Earlier this month, members of the G4HE project team from Cottage Labs and Cambridge kicked off the technical stage of the project at a hackday hosted by the GTR team in Swindon. The objective of the hackday was to explore the GTR API to find out a) the quality of the GTR data, b) what can be done with current GTR data and c) how this affects the use-cases. The team were pleased to discover that the API works well, and is only lacking an update mechanism which will hopefully be added soon.
One of the concerns that had been raised in earlier project meetings was the quality of the GTR data. The team from Cambridge did some analysis of the data and have clarified a bit of what is missing – essentially output data such as publications derived from grants is a bit light on the ground, as it was not always collected when grants were input on systems. The team found that there are some errors and duplication in the data, however a lot of this appears to be due to input errors pre-GtR collation, such as users typing organisation names differently because there are no canonical versions, or because users simply use the fields in different ways, for example treating organisations and collaborations as the same in some cases, whereas others treat them as different. ( It is worth mentioning that GtR do however have a clear distinction of the appropriate function of each field.) Where there is data missing due to historic reasons – for example publication data not being required pre-2011 – we expect to be able to encourage significantly higher submissions of such data by offering solutions to the desired use cases. Where there is data missing because it has never been of interest for collection, we should encourage increased submission of such data where it supports the desired use cases. Once that becomes the case, then it should be possible to answer our use cases from the perspective of grant outputs in addition to grant specifications. One of the next tasks for the GtR team is the simple deduplication of entities, such as organisations with similar names. This is good news for the G4HE project as it will be useful for improving our intended functionality as well as the GtR data, so the project team will be keen to keep up to date with the changes being made at GtR as the work progresses.
What can be done with the current GtR data?
The team from Cottage Labs had a play around with the API to see what we could do with the GtR data during the hackday. We have written a Python client library which can interact with the GtR API, giving developers a quick route to the data and dealing with complexities such as paging through result sets. It currently supports the XML and JSON data formats from the native data format, however it does not currently support the CERIF API. We retrieved all the data from the API and used it to build an index.
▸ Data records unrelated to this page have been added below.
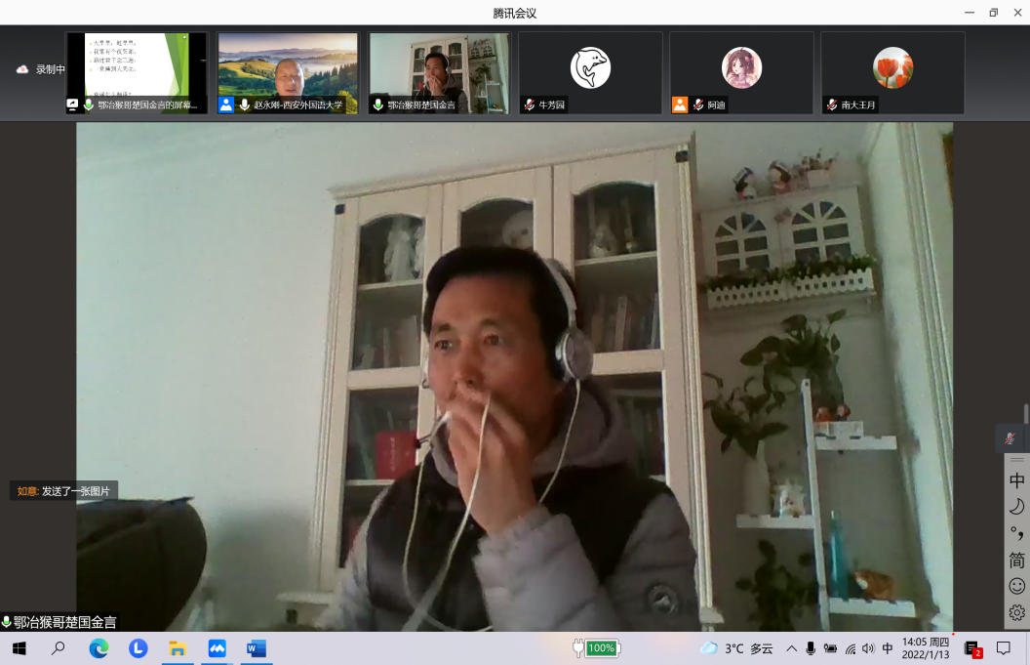Image resolution: width=1030 pixels, height=665 pixels.
Task: Toggle the moon icon in IME toolbar
Action: click(1016, 506)
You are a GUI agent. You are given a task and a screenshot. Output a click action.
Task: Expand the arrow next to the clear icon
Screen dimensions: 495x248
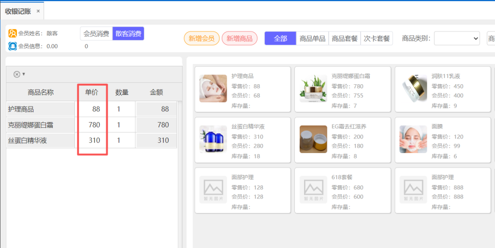pyautogui.click(x=24, y=74)
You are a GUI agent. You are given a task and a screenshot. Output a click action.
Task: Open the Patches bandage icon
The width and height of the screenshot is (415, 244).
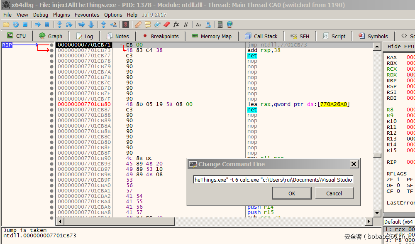[x=138, y=25]
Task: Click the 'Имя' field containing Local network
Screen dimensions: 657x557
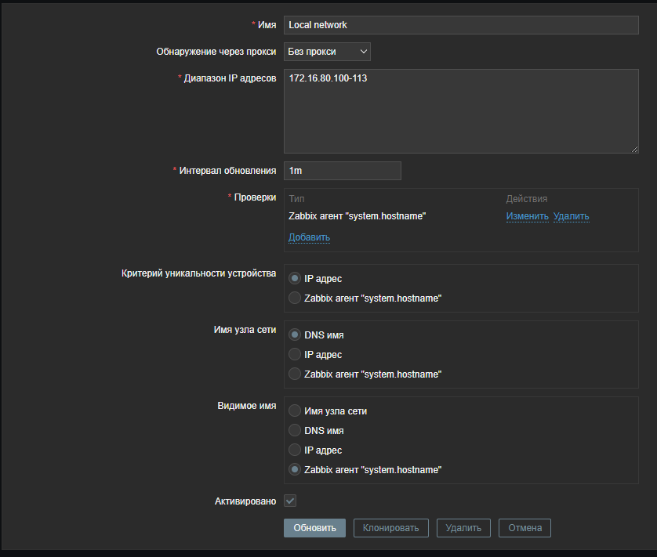Action: click(461, 25)
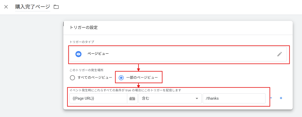Add a condition row with the plus icon
302x117 pixels.
tap(281, 98)
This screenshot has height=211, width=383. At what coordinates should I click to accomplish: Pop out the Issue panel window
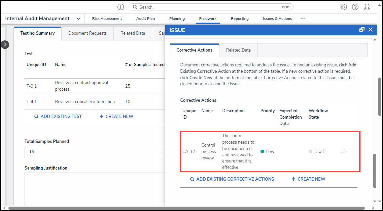(x=362, y=30)
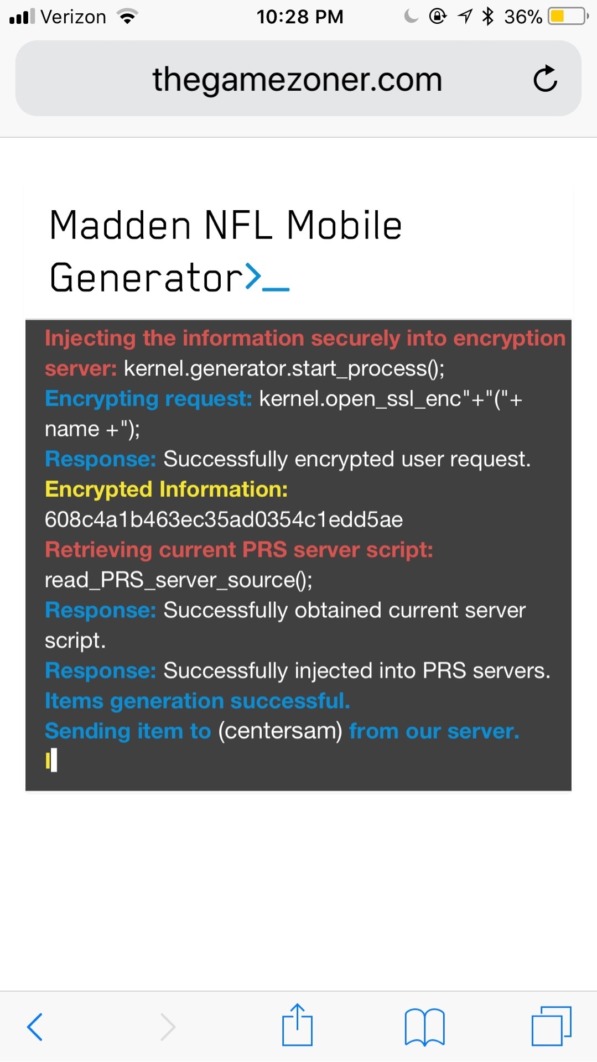The image size is (597, 1062).
Task: Tap the blinking yellow console cursor
Action: 51,761
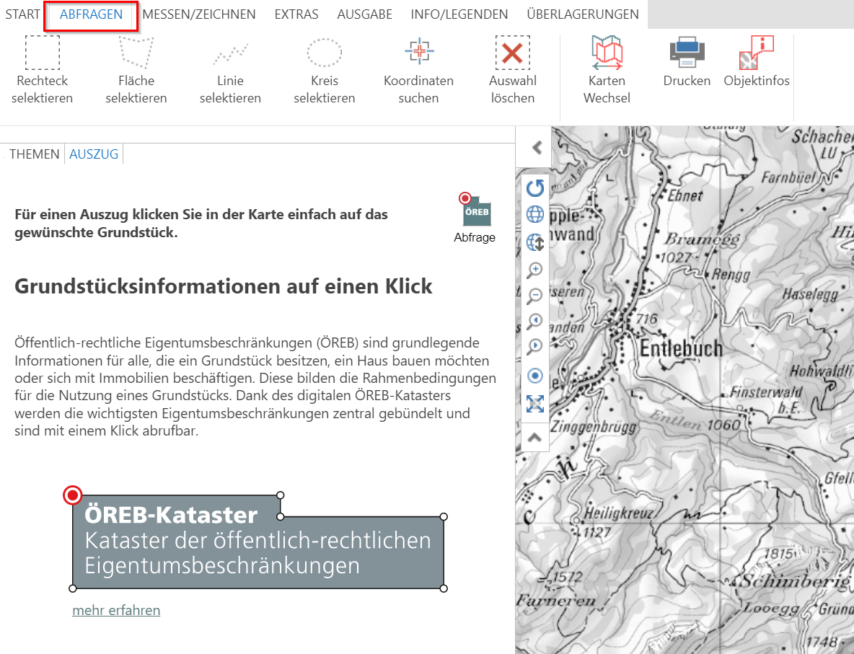
Task: Click the EXTRAS menu item
Action: 296,14

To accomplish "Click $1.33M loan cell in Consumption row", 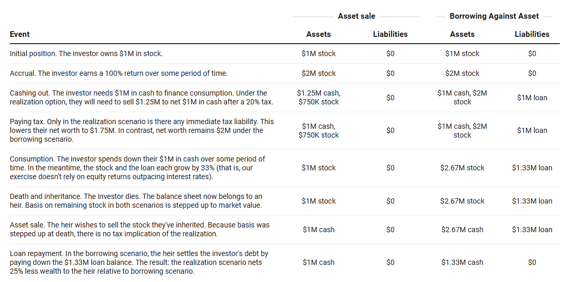I will tap(532, 168).
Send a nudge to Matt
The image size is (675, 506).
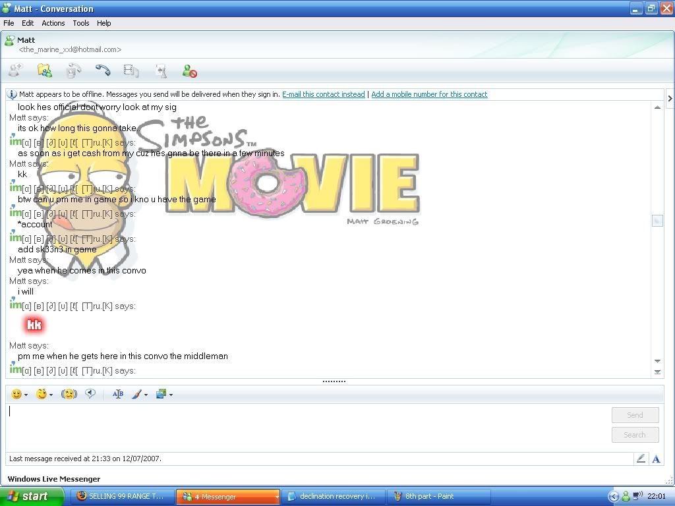tap(69, 394)
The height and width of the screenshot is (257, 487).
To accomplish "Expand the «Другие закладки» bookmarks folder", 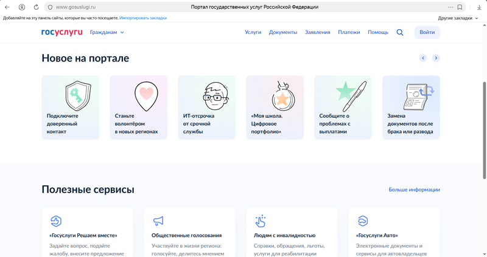I will tap(458, 18).
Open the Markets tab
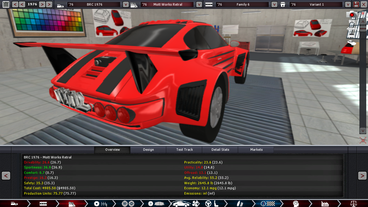The image size is (368, 207). [x=256, y=150]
Using Facetview, we have set up a simple faceted search interface which can be viewed here . We have also set up a rather nice visual interface via Graphview (this is currently a prototype, so does not yet function fully, but gives a nice indication of how the data might be presented when we come to build the G4HE tools.) This can be viewed here.
How does this affect the use cases?
What we were able to ascertain from the hackday is that of the use cases currently outlined, none are blocked by the current state of the data or by the API; some could be better answered by additional data being made available – something which could be achieved through future engagement and motivating users to provide such additional data. This will require community development rather than (or in addition to) technical development – e.g. a desire and agreement on how best to provide such data – formats, naming conventions, reporting standards, etc. and how best to make it worthwhile for people to put post-data in, such as research outputs after a project is complete.
So what’s next?
Based on the work our developers were able to do at the hackday, we have discovered the following:
Our top three use cases are do-able on the basis of grants information available on GtR:
- As a Research Manager I want to report to senior management about key collaborations within the grant portfolio because they need to identify institutions with whom to build partnerships
- As a senior manager/head of research I want to be able to benchmark funding awarded between groups of researchers at my institution with groups at other institutions because I want to ensure that we are performing at the expected level
- As a senior manager/head of research I want to be able not just to see who we are collaborating with in particular areas but also which other institutions engaged in the same area are not collaborating with us because I want to identify possible future collaborations in my area of interest
The remaining two are conceptually possible but would require clarification of the terms “commercial/industrial partners”, “knowledge transfer”, and “department”:
- As a research manager I want to see number and value of collaborations with commercial/industrial partners because it helps me understand the value and extent of our knowledge transfer activities and information that could be helpful for internal and external (e.g. HE-BCI) reporting
- As a senior manager/research group leader I want to see how much a department has brought in because it helps me show the success of our groups
The next steps for the project team will be to define the project deliverables based on the above use cases, along with plans for sustaining the deliverables after the end of our project.